Collected data

####

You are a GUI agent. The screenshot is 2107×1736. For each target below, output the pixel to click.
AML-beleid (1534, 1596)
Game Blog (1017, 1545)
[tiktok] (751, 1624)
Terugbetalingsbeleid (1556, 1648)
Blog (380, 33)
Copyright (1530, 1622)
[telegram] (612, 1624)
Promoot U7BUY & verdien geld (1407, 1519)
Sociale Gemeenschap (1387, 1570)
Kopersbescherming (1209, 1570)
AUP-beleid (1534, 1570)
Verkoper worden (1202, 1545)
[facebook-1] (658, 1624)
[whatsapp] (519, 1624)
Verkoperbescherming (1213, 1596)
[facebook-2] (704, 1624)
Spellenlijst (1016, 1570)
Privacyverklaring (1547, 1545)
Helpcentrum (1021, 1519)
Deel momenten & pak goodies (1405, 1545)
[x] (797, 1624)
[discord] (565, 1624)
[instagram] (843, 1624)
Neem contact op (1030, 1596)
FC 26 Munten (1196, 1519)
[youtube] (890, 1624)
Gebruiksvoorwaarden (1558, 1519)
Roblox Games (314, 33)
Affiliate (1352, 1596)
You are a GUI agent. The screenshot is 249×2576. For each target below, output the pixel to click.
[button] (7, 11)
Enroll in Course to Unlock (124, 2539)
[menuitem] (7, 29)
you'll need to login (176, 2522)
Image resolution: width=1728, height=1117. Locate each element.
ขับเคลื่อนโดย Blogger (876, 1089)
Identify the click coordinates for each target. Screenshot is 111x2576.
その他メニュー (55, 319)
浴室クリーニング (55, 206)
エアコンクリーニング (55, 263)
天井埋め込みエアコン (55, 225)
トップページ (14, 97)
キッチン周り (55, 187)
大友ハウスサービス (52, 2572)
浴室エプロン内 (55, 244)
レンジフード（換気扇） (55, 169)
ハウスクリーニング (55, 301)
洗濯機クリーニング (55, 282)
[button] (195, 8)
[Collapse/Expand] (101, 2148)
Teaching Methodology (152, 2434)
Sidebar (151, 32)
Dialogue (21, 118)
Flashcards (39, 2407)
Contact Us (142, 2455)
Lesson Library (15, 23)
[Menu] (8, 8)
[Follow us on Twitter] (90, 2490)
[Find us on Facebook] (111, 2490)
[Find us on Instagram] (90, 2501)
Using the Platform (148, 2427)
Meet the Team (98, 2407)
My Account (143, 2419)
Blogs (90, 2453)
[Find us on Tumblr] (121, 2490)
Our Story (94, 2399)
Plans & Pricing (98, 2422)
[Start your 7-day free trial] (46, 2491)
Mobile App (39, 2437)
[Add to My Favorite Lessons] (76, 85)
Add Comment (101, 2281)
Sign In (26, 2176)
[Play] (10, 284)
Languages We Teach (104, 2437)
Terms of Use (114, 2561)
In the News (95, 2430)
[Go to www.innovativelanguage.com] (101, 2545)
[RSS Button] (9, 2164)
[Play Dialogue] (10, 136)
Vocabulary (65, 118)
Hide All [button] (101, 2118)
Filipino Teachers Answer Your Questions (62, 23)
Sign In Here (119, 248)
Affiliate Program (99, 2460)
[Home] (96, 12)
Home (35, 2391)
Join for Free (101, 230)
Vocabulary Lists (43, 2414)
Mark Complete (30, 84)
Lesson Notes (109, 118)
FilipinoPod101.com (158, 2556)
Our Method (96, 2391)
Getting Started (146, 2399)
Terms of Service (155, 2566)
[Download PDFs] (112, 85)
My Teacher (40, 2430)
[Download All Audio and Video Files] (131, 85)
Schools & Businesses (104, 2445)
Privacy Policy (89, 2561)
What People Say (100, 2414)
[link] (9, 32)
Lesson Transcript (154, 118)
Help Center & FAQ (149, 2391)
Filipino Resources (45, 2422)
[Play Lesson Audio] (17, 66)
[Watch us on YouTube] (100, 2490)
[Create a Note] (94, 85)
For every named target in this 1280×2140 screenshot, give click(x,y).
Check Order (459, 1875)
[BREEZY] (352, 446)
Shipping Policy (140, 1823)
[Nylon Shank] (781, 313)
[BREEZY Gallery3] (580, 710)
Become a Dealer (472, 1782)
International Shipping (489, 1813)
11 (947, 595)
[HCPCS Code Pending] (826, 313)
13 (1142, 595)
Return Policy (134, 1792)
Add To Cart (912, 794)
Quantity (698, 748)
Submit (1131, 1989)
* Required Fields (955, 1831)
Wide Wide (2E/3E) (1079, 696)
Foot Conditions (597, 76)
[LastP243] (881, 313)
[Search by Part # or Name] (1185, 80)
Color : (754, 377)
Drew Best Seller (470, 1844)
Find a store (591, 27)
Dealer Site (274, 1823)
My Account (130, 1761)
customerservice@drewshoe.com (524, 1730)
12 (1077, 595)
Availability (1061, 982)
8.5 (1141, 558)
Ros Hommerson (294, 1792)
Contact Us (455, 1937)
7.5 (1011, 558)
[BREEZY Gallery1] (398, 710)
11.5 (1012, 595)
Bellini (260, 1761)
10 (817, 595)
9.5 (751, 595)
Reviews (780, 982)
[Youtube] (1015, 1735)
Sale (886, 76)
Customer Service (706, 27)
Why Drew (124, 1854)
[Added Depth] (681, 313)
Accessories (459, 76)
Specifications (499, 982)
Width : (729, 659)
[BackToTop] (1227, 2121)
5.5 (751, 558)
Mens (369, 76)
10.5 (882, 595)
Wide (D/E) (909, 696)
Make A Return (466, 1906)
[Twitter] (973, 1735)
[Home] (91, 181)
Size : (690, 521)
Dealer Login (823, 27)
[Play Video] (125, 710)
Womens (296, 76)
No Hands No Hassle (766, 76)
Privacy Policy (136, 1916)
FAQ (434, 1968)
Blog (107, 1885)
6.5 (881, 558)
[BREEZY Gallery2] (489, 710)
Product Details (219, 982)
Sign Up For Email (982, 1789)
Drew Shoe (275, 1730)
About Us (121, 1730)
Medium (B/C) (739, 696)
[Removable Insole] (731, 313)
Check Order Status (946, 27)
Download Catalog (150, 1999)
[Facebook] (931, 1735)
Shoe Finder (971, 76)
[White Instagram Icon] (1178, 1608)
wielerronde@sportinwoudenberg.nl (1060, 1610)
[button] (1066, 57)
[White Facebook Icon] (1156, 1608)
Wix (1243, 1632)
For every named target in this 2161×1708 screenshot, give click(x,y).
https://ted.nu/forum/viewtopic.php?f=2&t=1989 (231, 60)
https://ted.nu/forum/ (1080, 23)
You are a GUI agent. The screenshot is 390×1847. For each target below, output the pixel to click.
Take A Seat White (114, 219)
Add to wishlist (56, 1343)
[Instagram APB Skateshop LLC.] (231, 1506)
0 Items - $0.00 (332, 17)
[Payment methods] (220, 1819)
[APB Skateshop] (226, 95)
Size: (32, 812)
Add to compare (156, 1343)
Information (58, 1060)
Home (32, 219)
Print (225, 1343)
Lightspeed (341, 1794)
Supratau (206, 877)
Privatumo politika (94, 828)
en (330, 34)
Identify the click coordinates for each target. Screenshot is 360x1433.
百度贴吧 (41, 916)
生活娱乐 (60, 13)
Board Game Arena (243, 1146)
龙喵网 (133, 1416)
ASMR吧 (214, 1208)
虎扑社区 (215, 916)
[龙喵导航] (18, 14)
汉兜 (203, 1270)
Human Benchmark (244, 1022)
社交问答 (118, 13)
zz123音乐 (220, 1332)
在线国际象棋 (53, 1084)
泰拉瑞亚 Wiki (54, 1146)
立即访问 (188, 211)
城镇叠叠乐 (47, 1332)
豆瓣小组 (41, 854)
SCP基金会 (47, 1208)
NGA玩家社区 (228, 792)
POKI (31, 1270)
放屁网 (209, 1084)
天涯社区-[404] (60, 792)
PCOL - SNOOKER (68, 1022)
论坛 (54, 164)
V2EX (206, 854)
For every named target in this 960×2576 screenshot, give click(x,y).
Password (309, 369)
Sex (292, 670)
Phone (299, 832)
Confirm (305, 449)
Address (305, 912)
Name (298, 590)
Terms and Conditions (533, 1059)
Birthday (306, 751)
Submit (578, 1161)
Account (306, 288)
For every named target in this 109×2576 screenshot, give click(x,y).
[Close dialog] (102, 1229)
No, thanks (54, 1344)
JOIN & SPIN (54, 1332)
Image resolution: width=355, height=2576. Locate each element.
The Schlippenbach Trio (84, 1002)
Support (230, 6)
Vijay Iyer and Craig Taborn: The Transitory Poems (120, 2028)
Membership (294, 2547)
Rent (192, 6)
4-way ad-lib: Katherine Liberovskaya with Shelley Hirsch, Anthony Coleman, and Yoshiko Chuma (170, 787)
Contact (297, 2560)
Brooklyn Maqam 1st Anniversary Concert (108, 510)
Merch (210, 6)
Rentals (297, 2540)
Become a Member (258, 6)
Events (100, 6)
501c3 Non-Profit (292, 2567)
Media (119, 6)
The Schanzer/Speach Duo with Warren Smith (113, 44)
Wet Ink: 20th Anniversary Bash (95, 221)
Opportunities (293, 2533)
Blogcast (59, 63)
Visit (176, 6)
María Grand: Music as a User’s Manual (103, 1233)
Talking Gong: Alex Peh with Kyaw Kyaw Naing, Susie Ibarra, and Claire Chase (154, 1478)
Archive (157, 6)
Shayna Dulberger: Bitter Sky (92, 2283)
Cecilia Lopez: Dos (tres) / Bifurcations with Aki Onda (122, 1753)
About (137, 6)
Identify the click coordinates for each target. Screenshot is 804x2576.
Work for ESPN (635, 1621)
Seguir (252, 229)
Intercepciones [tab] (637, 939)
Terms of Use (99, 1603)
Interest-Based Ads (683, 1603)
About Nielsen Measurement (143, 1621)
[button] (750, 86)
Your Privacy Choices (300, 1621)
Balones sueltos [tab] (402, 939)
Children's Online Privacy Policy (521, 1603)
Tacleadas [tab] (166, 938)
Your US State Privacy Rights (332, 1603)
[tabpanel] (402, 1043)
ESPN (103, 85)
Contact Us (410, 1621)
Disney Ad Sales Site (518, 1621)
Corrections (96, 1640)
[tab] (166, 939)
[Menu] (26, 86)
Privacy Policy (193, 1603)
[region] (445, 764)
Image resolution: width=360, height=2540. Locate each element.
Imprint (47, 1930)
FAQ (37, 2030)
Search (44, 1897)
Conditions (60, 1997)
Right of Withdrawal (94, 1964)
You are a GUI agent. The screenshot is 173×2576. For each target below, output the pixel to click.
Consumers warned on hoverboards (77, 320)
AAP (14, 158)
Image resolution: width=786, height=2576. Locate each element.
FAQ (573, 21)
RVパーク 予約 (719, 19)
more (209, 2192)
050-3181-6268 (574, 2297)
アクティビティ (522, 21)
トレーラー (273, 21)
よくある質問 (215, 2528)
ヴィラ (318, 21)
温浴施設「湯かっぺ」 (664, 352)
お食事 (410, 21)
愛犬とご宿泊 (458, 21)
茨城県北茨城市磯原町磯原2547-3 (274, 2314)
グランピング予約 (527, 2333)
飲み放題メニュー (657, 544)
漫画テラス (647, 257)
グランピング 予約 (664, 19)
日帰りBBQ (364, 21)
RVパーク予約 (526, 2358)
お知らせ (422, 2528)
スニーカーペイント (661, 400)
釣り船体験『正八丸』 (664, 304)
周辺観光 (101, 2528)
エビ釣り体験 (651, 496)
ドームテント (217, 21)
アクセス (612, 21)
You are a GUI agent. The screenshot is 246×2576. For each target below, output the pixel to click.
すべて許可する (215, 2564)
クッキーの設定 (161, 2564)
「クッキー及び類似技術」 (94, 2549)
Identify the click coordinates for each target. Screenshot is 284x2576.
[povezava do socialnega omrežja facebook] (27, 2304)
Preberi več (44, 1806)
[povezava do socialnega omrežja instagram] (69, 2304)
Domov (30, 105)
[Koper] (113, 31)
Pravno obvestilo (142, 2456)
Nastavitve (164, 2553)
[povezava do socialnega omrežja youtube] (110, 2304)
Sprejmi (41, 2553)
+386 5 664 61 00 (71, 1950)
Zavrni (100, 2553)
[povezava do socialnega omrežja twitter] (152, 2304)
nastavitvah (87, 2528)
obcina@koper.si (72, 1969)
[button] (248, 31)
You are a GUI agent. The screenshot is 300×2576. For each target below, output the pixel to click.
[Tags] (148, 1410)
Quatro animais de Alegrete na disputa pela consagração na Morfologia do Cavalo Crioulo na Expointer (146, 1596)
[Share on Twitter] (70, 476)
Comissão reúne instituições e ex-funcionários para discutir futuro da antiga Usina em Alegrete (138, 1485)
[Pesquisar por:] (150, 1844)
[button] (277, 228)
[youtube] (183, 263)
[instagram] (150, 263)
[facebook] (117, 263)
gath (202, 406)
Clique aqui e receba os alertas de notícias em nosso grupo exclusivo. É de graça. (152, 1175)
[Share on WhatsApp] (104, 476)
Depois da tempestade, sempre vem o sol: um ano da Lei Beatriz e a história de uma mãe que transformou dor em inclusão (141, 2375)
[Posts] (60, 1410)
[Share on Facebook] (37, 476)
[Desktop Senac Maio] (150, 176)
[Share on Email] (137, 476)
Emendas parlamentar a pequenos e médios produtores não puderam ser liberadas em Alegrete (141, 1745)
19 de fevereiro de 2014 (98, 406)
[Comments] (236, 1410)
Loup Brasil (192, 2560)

####

Copy all lines from the entries that contain the word "Alegrete".

Quatro animais de Alegrete na disputa pela consagração na Morfologia do Cavalo Crioulo na Expointer (146, 1596)
Comissão reúne instituições e ex-funcionários para discutir futuro da antiga Usina em Alegrete (138, 1485)
Emendas parlamentar a pequenos e médios produtores não puderam ser liberadas em Alegrete (141, 1745)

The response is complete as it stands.